[英]Explicitly, how can I get s3fs to open a gz file in AWS? Glue/S3
Using AWS glue and AWS s3 and s3fs, I've come up with the following (among other attempts).使用 AWS 胶水和 AWS s3 和 s3fs,我想出了以下(以及其他尝试)。 I even see the examples at https://s3fs.readthedocs.io/en/latest/ but they're not getting me there.
我什至在https://s3fs.readthedocs.io/en/latest/上看到了示例,但它们并没有让我到达那里。

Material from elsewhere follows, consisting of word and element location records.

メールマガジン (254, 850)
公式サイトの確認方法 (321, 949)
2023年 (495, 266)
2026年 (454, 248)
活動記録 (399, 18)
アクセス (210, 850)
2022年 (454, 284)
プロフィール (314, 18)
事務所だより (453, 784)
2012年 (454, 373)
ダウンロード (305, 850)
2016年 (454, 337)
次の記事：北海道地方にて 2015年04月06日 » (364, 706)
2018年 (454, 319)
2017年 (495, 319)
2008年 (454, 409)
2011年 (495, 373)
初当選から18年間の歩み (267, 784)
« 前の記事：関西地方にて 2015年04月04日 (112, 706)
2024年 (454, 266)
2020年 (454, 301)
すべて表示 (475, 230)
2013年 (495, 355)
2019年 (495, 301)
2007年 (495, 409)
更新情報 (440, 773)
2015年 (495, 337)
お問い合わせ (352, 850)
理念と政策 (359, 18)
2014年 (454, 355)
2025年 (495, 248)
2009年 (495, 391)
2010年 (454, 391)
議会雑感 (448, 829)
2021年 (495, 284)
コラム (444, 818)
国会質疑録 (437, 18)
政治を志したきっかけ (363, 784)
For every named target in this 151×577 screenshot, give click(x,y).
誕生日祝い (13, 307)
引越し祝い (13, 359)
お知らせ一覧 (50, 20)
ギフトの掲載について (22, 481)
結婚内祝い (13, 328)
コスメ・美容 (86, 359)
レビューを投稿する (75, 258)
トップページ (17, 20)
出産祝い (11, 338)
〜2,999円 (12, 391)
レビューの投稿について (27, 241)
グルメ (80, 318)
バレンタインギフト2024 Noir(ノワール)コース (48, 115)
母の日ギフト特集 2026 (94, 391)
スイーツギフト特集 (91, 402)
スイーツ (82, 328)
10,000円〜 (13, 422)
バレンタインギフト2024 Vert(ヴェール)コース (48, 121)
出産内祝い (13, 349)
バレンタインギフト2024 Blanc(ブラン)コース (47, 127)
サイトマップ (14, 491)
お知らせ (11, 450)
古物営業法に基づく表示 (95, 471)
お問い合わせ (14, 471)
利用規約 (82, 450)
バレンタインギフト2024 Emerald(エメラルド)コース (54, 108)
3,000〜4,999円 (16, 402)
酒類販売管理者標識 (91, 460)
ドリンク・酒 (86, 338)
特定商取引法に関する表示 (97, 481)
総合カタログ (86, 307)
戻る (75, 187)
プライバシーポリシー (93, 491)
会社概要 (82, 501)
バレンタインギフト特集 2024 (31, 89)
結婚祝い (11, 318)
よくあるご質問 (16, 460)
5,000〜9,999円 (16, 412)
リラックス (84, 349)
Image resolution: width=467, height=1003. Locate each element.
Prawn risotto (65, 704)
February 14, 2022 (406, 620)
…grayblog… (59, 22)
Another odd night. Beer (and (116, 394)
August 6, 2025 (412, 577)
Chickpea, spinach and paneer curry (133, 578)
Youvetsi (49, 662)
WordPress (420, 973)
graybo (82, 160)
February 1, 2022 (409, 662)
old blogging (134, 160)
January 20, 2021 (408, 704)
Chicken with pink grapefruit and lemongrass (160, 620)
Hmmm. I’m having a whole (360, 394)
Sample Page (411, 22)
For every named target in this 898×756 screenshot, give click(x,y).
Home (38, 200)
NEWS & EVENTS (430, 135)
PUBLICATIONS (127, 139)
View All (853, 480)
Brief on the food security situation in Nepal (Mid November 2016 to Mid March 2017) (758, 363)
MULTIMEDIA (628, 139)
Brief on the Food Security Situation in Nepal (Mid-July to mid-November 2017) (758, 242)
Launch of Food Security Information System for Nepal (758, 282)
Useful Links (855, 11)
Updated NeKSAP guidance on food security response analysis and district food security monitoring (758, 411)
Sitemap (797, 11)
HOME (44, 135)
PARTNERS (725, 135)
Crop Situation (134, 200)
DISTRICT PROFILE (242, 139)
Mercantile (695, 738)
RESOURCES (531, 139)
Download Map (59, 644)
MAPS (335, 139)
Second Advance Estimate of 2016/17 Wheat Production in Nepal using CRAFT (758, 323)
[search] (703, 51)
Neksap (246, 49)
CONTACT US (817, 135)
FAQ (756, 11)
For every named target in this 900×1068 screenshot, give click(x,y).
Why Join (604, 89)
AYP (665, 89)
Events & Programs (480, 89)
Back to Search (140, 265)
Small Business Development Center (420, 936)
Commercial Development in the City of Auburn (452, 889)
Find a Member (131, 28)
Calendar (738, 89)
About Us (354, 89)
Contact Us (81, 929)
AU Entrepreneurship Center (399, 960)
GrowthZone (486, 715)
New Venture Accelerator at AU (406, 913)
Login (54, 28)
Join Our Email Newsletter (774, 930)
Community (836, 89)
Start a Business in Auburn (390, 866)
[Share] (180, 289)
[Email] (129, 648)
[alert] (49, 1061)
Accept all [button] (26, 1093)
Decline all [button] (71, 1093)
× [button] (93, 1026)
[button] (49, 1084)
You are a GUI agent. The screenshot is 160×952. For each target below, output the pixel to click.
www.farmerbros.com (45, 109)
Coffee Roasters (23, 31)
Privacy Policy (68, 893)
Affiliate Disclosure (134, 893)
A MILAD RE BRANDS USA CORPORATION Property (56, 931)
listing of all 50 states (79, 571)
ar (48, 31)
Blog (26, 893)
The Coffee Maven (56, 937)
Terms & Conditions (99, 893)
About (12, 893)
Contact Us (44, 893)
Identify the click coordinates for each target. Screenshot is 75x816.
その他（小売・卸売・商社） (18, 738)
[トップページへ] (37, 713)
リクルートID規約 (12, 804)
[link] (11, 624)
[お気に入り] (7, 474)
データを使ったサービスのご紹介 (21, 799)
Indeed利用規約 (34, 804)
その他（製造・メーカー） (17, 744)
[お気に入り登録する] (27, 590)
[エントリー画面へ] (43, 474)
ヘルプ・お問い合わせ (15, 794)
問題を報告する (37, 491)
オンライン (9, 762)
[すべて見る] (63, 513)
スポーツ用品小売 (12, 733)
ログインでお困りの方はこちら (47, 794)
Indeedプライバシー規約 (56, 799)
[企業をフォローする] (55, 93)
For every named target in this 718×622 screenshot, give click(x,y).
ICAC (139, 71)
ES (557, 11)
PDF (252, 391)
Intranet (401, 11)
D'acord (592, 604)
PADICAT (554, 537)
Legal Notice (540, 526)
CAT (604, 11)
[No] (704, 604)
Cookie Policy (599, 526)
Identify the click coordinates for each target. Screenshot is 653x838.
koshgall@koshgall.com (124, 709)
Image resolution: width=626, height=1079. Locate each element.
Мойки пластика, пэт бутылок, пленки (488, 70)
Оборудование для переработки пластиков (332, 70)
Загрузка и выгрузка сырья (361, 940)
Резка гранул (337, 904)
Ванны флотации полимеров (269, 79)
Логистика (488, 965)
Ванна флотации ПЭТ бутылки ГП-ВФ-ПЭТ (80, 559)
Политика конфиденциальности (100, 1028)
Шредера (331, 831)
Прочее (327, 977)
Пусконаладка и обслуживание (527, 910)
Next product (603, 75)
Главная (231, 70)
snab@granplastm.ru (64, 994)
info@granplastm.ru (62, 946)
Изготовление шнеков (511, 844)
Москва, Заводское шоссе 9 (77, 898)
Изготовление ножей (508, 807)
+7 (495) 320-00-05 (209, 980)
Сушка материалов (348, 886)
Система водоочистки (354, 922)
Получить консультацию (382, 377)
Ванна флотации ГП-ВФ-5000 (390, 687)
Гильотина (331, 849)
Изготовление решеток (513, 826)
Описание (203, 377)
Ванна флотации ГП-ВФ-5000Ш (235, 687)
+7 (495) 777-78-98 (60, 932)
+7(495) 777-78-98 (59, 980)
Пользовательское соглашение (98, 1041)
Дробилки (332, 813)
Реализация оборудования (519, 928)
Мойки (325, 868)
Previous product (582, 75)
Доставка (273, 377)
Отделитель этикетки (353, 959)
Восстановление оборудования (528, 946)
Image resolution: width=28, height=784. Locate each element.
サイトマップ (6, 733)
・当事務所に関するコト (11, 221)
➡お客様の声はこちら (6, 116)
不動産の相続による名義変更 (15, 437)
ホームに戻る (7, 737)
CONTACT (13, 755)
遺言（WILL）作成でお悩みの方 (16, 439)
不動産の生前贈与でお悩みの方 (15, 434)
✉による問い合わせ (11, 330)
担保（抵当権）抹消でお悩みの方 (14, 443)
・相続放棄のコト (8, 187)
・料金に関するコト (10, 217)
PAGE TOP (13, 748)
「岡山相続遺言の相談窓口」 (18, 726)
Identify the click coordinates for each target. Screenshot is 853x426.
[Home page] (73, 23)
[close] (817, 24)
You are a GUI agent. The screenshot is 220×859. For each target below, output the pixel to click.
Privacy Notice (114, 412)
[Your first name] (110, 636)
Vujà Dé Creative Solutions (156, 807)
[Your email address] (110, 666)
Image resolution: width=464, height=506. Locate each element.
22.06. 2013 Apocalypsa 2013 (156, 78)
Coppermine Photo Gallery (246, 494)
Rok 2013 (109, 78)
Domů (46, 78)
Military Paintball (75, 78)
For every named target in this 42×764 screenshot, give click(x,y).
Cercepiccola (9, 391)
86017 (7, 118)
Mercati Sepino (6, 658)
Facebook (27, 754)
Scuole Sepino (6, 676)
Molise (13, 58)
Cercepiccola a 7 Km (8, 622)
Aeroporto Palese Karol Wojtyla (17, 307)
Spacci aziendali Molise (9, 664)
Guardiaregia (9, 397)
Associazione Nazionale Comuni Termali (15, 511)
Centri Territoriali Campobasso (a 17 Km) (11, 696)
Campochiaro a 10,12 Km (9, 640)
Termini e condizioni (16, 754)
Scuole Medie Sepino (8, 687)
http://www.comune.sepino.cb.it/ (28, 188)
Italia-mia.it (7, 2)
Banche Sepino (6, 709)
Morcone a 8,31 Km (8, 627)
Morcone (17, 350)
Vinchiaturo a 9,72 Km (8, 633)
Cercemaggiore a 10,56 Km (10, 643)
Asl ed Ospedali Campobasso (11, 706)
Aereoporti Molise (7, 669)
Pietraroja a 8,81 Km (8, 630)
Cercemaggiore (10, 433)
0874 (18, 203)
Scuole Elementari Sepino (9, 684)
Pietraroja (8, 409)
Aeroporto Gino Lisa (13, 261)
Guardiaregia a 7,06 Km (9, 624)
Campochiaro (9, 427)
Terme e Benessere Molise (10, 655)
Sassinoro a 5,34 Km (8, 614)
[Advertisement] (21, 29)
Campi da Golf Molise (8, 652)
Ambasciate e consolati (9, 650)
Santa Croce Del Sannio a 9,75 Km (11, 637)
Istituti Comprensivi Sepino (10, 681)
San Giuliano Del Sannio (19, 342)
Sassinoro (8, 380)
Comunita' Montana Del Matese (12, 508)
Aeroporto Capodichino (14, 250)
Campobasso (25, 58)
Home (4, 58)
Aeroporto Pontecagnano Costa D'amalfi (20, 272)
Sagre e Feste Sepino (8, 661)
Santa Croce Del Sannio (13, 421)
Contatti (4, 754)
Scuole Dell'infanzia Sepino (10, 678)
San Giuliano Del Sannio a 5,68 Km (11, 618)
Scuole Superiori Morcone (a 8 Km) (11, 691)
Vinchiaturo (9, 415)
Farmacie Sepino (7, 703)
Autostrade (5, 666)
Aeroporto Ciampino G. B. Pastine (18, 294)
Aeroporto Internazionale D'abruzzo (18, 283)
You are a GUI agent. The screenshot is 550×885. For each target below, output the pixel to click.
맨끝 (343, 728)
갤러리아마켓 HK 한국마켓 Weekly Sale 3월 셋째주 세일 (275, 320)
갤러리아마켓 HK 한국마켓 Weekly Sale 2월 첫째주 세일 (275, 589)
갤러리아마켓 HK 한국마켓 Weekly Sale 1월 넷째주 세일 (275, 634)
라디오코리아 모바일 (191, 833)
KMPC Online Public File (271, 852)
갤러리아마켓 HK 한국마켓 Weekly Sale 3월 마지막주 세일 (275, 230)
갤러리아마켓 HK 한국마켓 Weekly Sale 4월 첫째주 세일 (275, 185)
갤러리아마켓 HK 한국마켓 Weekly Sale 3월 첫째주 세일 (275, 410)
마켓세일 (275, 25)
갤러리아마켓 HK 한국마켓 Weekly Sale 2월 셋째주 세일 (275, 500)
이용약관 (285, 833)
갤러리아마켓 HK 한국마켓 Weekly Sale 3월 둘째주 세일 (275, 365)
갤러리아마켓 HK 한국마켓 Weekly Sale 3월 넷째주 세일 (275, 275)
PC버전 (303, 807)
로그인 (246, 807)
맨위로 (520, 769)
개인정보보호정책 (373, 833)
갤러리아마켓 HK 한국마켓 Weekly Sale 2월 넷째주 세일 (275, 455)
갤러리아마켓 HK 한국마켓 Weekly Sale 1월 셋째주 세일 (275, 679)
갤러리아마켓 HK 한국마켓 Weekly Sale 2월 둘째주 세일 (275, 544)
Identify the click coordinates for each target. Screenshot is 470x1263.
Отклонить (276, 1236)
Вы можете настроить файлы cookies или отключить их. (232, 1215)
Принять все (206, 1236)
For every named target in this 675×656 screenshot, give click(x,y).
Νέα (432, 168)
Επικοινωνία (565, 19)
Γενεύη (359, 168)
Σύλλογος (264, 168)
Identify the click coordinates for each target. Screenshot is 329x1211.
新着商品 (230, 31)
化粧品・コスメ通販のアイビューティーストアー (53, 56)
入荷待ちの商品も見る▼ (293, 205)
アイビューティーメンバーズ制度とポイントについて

key = 'https://s3.console.aws.amazon.com/s3/buckets/datalake-sbox-landing-55555-us-weast/cloudwatch_logs/prod-coarsair/dt%267D2019-09-11/144221-3837-462d-a2e6-ba300/coarsair-coarsair-144221-3837-462d-a2e6-ba300/000000.gz' s3 = s3fs.S3FileSystem() with s3.open(key, 'r') as f: args_gz_file = f
Then it should be as easy as typing "args_gz_file" now, right?那么现在应该像输入“args_gz_file”一样简单,对吧? Nope.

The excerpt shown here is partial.